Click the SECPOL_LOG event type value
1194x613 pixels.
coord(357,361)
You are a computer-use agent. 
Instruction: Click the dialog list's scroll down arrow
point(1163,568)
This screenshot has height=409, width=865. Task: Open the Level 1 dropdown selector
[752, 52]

══════════

■ **Problem requirements**: Return each line above exactly.

■ **Written solution**:
Click the SECPOL_LOG event type value
1194x613 pixels.
coord(357,361)
You are a computer-use agent. 
Instruction: Click the dialog list's scroll down arrow
point(1163,568)
This screenshot has height=409, width=865. Task: Open the Level 1 dropdown selector
[752, 52]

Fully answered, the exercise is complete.